WORK REQUIRED:
Retype every record that follows, character for character.

Stored data:
-------------------------

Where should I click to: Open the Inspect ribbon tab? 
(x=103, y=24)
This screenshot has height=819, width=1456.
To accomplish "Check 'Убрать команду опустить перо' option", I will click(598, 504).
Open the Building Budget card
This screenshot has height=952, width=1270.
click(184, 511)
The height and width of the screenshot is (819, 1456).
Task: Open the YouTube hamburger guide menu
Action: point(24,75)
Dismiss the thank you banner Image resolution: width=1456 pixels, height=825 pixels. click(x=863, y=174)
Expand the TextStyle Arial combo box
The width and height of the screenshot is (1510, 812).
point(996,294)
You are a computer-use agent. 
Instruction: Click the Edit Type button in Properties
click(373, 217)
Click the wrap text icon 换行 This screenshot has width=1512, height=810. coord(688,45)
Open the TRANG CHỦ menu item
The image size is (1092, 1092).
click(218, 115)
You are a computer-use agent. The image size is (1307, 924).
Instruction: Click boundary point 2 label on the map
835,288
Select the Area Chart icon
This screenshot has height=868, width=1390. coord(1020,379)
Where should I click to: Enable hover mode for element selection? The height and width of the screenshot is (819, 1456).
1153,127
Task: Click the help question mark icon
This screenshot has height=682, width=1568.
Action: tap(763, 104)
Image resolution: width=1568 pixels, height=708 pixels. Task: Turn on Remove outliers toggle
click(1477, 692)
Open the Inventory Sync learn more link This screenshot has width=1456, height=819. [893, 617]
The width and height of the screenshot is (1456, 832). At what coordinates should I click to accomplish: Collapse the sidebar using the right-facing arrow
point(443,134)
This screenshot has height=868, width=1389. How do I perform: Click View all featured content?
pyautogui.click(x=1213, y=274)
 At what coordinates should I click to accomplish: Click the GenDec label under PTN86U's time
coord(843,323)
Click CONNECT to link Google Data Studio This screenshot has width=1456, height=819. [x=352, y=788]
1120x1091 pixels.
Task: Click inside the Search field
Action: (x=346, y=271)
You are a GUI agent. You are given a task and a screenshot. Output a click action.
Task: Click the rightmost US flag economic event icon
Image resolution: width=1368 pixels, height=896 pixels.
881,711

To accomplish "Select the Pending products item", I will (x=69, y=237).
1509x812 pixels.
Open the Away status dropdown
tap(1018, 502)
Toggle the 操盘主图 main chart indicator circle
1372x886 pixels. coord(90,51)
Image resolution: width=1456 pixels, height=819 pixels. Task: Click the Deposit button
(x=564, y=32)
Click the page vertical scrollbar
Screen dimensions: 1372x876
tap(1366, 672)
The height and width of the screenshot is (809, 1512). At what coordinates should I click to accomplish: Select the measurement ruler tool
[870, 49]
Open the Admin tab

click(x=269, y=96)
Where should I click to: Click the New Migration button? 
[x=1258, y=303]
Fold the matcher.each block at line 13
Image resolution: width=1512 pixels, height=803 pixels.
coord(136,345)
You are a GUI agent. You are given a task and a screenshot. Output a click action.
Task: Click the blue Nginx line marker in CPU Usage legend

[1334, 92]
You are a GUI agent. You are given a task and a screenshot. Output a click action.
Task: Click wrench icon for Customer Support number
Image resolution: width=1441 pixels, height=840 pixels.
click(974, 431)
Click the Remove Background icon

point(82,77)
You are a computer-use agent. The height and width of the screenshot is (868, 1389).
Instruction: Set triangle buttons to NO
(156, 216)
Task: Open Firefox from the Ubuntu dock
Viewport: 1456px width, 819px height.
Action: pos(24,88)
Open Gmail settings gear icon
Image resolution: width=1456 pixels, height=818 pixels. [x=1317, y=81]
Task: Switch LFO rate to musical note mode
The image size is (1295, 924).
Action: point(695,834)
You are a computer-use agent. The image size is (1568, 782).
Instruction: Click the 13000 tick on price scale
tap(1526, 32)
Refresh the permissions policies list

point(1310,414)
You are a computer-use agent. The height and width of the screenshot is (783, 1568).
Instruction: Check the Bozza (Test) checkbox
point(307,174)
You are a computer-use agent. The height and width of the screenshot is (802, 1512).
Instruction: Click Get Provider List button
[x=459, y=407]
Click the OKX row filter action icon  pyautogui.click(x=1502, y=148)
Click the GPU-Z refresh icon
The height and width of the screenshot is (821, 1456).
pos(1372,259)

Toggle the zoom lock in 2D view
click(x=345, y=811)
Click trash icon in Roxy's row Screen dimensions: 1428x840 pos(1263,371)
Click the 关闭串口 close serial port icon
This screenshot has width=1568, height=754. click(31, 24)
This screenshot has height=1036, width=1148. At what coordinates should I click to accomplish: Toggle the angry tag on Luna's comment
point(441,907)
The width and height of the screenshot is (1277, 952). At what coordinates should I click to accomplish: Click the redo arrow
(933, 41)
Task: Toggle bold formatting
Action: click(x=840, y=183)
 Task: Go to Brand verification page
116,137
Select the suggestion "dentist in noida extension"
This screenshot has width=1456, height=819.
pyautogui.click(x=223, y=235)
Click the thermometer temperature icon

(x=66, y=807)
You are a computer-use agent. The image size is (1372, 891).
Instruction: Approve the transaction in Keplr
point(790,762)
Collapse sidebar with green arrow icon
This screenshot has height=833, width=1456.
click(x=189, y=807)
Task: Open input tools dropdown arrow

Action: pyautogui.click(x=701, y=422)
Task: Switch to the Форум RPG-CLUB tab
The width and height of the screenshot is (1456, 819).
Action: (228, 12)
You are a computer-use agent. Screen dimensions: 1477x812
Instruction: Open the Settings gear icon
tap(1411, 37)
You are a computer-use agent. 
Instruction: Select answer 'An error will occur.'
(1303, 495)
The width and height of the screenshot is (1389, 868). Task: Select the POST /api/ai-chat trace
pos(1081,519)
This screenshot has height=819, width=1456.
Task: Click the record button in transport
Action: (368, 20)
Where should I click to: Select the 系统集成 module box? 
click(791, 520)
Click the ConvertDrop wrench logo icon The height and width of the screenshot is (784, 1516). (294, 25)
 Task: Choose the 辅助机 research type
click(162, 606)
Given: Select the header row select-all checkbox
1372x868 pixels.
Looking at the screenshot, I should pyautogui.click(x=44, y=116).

-------------------------

RESULT OF THIS TASK:
Where should I click to: Open the Inspect ribbon tab? 
(x=103, y=24)
This screenshot has height=819, width=1456.
To accomplish "Check 'Убрать команду опустить перо' option", I will click(598, 504).
Open the Building Budget card
This screenshot has height=952, width=1270.
click(184, 511)
The height and width of the screenshot is (819, 1456).
Task: Open the YouTube hamburger guide menu
Action: point(24,75)
Dismiss the thank you banner Image resolution: width=1456 pixels, height=825 pixels. click(x=863, y=174)
Expand the TextStyle Arial combo box
The width and height of the screenshot is (1510, 812).
point(996,294)
You are a computer-use agent. 
Instruction: Click the Edit Type button in Properties
click(373, 217)
Click the wrap text icon 换行 This screenshot has width=1512, height=810. coord(688,45)
Open the TRANG CHỦ menu item
The image size is (1092, 1092).
click(218, 115)
You are a computer-use agent. The image size is (1307, 924).
Instruction: Click boundary point 2 label on the map
835,288
Select the Area Chart icon
This screenshot has height=868, width=1390. coord(1020,379)
Where should I click to: Enable hover mode for element selection? The height and width of the screenshot is (819, 1456).
1153,127
Task: Click the help question mark icon
This screenshot has height=682, width=1568.
Action: tap(763, 104)
Image resolution: width=1568 pixels, height=708 pixels. Task: Turn on Remove outliers toggle
click(1477, 692)
Open the Inventory Sync learn more link This screenshot has width=1456, height=819. [893, 617]
The width and height of the screenshot is (1456, 832). At what coordinates should I click to accomplish: Collapse the sidebar using the right-facing arrow
point(443,134)
This screenshot has height=868, width=1389. How do I perform: Click View all featured content?
pyautogui.click(x=1213, y=274)
 At what coordinates should I click to accomplish: Click the GenDec label under PTN86U's time
coord(843,323)
Click CONNECT to link Google Data Studio This screenshot has width=1456, height=819. [x=352, y=788]
1120x1091 pixels.
Task: Click inside the Search field
Action: (x=346, y=271)
You are a GUI agent. You are given a task and a screenshot. Output a click action.
Task: Click the rightmost US flag economic event icon
Image resolution: width=1368 pixels, height=896 pixels.
881,711

To accomplish "Select the Pending products item", I will (x=69, y=237).
1509x812 pixels.
Open the Away status dropdown
tap(1018, 502)
Toggle the 操盘主图 main chart indicator circle
1372x886 pixels. coord(90,51)
Image resolution: width=1456 pixels, height=819 pixels. Task: Click the Deposit button
(x=564, y=32)
Click the page vertical scrollbar
Screen dimensions: 1372x876
tap(1366, 672)
The height and width of the screenshot is (809, 1512). At what coordinates should I click to accomplish: Select the measurement ruler tool
[870, 49]
Open the Admin tab

click(x=269, y=96)
Where should I click to: Click the New Migration button? 
[x=1258, y=303]
Fold the matcher.each block at line 13
Image resolution: width=1512 pixels, height=803 pixels.
coord(136,345)
You are a GUI agent. You are given a task and a screenshot. Output a click action.
Task: Click the blue Nginx line marker in CPU Usage legend

[1334, 92]
You are a GUI agent. You are given a task and a screenshot. Output a click action.
Task: Click wrench icon for Customer Support number
Image resolution: width=1441 pixels, height=840 pixels.
click(974, 431)
Click the Remove Background icon

point(82,77)
You are a computer-use agent. The height and width of the screenshot is (868, 1389).
Instruction: Set triangle buttons to NO
(156, 216)
Task: Open Firefox from the Ubuntu dock
Viewport: 1456px width, 819px height.
Action: pos(24,88)
Open Gmail settings gear icon
Image resolution: width=1456 pixels, height=818 pixels. [x=1317, y=81]
Task: Switch LFO rate to musical note mode
The image size is (1295, 924).
Action: point(695,834)
You are a computer-use agent. The image size is (1568, 782).
Instruction: Click the 13000 tick on price scale
tap(1526, 32)
Refresh the permissions policies list

point(1310,414)
You are a computer-use agent. The height and width of the screenshot is (783, 1568).
Instruction: Check the Bozza (Test) checkbox
point(307,174)
You are a computer-use agent. The height and width of the screenshot is (802, 1512).
Instruction: Click Get Provider List button
[x=459, y=407]
Click the OKX row filter action icon  pyautogui.click(x=1502, y=148)
Click the GPU-Z refresh icon
The height and width of the screenshot is (821, 1456).
pos(1372,259)

Toggle the zoom lock in 2D view
click(x=345, y=811)
Click trash icon in Roxy's row Screen dimensions: 1428x840 pos(1263,371)
Click the 关闭串口 close serial port icon
This screenshot has width=1568, height=754. click(31, 24)
This screenshot has height=1036, width=1148. At what coordinates should I click to accomplish: Toggle the angry tag on Luna's comment
point(441,907)
The width and height of the screenshot is (1277, 952). At what coordinates should I click to accomplish: Click the redo arrow
(933, 41)
Task: Toggle bold formatting
Action: click(x=840, y=183)
 Task: Go to Brand verification page
116,137
Select the suggestion "dentist in noida extension"
This screenshot has width=1456, height=819.
pyautogui.click(x=223, y=235)
Click the thermometer temperature icon

(x=66, y=807)
You are a computer-use agent. The image size is (1372, 891).
Instruction: Approve the transaction in Keplr
point(790,762)
Collapse sidebar with green arrow icon
This screenshot has height=833, width=1456.
click(x=189, y=807)
Task: Open input tools dropdown arrow

Action: pyautogui.click(x=701, y=422)
Task: Switch to the Форум RPG-CLUB tab
The width and height of the screenshot is (1456, 819).
Action: (228, 12)
You are a computer-use agent. Screen dimensions: 1477x812
Instruction: Open the Settings gear icon
tap(1411, 37)
You are a computer-use agent. 
Instruction: Select answer 'An error will occur.'
(1303, 495)
The width and height of the screenshot is (1389, 868). Task: Select the POST /api/ai-chat trace
pos(1081,519)
This screenshot has height=819, width=1456.
Task: Click the record button in transport
Action: (368, 20)
Where should I click to: Select the 系统集成 module box? 
click(791, 520)
Click the ConvertDrop wrench logo icon The height and width of the screenshot is (784, 1516). (294, 25)
 Task: Choose the 辅助机 research type
click(162, 606)
Given: Select the header row select-all checkbox
1372x868 pixels.
Looking at the screenshot, I should pyautogui.click(x=44, y=116).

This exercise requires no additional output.